#### Provided records
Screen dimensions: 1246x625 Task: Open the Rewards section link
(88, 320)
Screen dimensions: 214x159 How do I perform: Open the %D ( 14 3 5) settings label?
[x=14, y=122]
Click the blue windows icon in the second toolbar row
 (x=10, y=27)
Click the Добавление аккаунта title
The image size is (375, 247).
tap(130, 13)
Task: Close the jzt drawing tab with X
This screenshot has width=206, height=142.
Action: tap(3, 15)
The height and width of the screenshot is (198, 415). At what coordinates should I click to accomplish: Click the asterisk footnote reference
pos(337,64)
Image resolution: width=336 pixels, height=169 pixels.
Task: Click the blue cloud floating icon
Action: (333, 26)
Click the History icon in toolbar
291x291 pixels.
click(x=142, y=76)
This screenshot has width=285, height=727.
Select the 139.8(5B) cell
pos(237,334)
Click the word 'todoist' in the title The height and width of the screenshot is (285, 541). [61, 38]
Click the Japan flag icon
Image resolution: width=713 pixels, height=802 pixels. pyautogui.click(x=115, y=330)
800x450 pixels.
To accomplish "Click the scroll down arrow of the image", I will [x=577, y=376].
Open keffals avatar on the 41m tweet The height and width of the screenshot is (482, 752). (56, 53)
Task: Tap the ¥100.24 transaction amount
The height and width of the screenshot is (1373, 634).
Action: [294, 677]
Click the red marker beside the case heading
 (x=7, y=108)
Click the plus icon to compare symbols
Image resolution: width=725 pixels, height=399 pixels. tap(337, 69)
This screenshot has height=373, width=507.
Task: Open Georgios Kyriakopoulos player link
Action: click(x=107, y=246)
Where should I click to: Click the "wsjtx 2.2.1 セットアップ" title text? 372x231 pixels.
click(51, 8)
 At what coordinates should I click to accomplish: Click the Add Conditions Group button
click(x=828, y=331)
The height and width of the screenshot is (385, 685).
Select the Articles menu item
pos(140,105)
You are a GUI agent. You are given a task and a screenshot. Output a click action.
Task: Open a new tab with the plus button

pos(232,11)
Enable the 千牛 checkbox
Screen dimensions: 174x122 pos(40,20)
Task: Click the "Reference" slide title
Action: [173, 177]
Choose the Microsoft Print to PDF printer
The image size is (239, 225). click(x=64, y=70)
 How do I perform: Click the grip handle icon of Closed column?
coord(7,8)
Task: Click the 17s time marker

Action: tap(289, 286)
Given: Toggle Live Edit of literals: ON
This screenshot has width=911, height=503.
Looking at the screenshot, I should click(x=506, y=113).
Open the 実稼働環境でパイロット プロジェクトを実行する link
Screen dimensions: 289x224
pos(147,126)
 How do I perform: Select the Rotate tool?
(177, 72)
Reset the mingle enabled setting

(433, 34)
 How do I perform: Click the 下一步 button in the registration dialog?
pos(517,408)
########
**Problem to work on:** Begin with the line above that has "This screenshot has width=206, height=142." and continue through the line that has "Click the word", setting each one down exactly. Stop there.

**Answer for this exercise:**
This screenshot has width=206, height=142.
Action: tap(3, 15)
The height and width of the screenshot is (198, 415). At what coordinates should I click to accomplish: Click the asterisk footnote reference
pos(337,64)
Image resolution: width=336 pixels, height=169 pixels.
Task: Click the blue cloud floating icon
Action: (333, 26)
Click the History icon in toolbar
291x291 pixels.
click(x=142, y=76)
This screenshot has width=285, height=727.
Select the 139.8(5B) cell
pos(237,334)
Click the word 'todoist' in the title The height and width of the screenshot is (285, 541). [61, 38]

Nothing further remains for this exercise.